¿No has oído a Eta James cantar en Montreux: Prefiero quedarme ciega? Hay canciones que se hicieron arte en una voz y ahí quedaron para siempre; instantes indeleblemente efímeros en el corto lapsus de su eternidad. Eta era así de extraordinaria. Hay tanto de Janis en ella, hay tanto de Eta en Janis.
A veces hay que ser reiterativo. Pobre de quienes creen que el arte es de quien gana más. No lo es. Pensar tal cosa es confundir el «homagno» con el homúnculo. Hay demasiados homúnculos últimamente poblando lo público, como ese Elon Musk, vulgar acumulador de dinero que cree haber comprado la capacidad premonitoria y, con ello, el derecho de meter su viga fascistoide en forma de brazo levantado en el ojo de la humanidad.
Las civilizaciones no son cosas de dinero, por más que en ciertos espectáculos exhibidos como museos se empeñen en valorarlos por ello. El engaño, como tantas otras cosas, es realmente reciente frente a la historia humana, y no por ello deja de ser tempranamente cansino. No somos alcancías, ni pequeños cerdos con una rendija por la cual introducirnos, como alimento, monedas.
Para demostrarlo, pensemos que todos alguna vez hemos estado rotos dentro de nuestro padre, y ahí, en ese taller de verdades nos han reparado por el costo descomprometido de tener nido.
En ocasiones, sanar es solo cuestión de saber que se tiene un refugio ajeno a cotizaciones, aún en las tormentas más tremendas. Para qué se necesita un padre si no es para saber apreciar a Chet Baker tocar Casi azul; ese azul que define lo inefable y por lo que de nada serviría abusar del verbo.
En ninguna descripción del paraíso que valga la pena, el dinero compra la entrada. En ningún arte que toque dentro, el dinero es factor que conmueva.
Habiendo saldado esa deuda con la ausencia de respuesta, podríamos encarar cosas menos universales, como la maldita pregunta de para qué estamos aquí en un instante fugaz de la existencia colectiva, sin más certezas que el insulto de la propia presencia individual, en un mar de otras presencias iguales de angustiadas.

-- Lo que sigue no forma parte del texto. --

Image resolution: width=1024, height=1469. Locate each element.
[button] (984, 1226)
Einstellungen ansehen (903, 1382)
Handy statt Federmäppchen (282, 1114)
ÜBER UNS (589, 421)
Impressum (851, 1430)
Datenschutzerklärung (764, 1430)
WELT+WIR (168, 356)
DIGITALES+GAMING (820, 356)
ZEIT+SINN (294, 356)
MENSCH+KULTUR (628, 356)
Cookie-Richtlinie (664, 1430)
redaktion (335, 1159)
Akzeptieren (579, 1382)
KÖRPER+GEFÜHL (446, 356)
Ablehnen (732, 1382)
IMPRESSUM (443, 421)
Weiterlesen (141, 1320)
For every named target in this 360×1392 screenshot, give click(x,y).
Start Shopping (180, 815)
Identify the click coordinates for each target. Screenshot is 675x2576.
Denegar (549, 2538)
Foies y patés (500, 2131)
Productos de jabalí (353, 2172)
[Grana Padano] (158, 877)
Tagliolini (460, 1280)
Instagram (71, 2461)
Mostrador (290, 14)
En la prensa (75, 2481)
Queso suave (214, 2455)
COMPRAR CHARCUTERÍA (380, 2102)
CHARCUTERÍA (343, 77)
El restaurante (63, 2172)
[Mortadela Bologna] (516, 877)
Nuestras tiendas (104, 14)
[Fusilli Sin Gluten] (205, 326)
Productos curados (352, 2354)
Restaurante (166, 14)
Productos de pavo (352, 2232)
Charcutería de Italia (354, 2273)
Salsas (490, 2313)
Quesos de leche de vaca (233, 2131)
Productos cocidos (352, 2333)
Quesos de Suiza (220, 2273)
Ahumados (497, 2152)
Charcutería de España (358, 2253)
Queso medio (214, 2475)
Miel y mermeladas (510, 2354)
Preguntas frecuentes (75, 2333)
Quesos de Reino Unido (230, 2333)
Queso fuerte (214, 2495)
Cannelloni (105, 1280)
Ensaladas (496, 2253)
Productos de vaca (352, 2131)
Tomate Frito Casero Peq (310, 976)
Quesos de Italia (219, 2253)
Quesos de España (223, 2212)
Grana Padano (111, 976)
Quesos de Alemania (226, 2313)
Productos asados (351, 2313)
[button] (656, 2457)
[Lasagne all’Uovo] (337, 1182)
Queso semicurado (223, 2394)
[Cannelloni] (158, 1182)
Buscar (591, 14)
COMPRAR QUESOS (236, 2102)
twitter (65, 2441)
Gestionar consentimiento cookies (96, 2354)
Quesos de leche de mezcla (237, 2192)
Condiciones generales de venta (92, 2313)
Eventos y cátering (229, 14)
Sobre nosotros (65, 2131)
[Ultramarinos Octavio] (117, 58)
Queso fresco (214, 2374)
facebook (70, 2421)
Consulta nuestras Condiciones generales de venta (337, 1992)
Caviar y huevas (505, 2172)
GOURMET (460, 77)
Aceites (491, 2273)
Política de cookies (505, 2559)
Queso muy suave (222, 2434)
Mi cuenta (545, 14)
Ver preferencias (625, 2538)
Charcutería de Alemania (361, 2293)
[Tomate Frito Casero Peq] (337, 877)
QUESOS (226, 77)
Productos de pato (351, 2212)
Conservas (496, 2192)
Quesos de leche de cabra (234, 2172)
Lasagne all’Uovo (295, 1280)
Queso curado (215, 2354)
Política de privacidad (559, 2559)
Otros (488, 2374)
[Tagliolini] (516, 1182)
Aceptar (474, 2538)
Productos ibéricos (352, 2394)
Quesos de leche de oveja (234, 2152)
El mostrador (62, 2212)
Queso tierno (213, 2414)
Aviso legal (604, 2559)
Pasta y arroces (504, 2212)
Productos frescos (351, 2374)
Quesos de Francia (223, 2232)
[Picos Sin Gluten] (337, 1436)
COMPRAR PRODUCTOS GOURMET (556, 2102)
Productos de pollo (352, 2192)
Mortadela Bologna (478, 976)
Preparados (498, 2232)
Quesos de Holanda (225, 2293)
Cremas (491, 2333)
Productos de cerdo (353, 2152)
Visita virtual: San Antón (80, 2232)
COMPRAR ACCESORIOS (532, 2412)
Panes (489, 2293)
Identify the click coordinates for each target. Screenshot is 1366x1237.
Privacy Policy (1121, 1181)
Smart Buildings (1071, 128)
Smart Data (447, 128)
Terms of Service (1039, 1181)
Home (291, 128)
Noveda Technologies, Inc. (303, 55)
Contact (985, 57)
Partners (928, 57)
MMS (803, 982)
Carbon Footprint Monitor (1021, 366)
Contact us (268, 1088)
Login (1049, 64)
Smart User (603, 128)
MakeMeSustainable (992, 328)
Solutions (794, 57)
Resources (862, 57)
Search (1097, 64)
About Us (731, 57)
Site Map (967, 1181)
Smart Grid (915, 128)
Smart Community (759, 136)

Este momento «entre dos aguas», no cualquiera, sino esas que describieron en la punta de sus dedos Al Di Meola y Paco de Lucía una noche en San Francisco.
Pero no nos pongamos densos. Es difícil sobredimensionar lo dramático del contexto y, sin embargo, hay quienes se esfuerzan en hacer precisamente eso. Otros ven, en estas circunstancias, la oportunidad de posar de profetas del desastre como filósofos de la derrota.
Mientras tanto, hay miles de cubanos sin tiempo para nada de eso, están demasiado ocupados en ayudar al prójimo, interpretando con la acción lo que necesita este tiempo de cristos. Con ellos de mi lado, para lamento de los judas contemporáneos, no habrá chance para la crucifixión que se empeñan en anunciar los pitonisos vanidosos.
Pero volvamos a la música, o más bien volvamos a Eta, encarnada en Celeste, describiéndonos quién es ella, esa flor que no alcanza a florecer y ver el día. O es que acaso hablaba no de ella sino de mí o de ti, haciéndonos preguntas existenciales que solo pueden tener respuestas colectivas.
Hay quienes venden la idea de que ya se han ido los tiempos heroicos (tan pos ellos). Niegan no solo la posibilidad de próximos gritos redentores, sino siquiera de volver a apropiarnos, por ejemplo, de gigantes deportivos: Ni un Mijaín más, ni una Durán, nos dicen.
Presiento que temen que en algún momento retorne el eterno aguafiestas, ese que derrota las profecías egoístas para reclamar como posible las emancipadoras.
Por eso se empeñan en embotar los sentidos colectivos con la tonta esperanza de que no reconozcamos la grandeza, cuando se nos presente; esa grandeza azul que nos negamos a que fallezca, y por la cual nos levantamos a diario con hambre de mañana.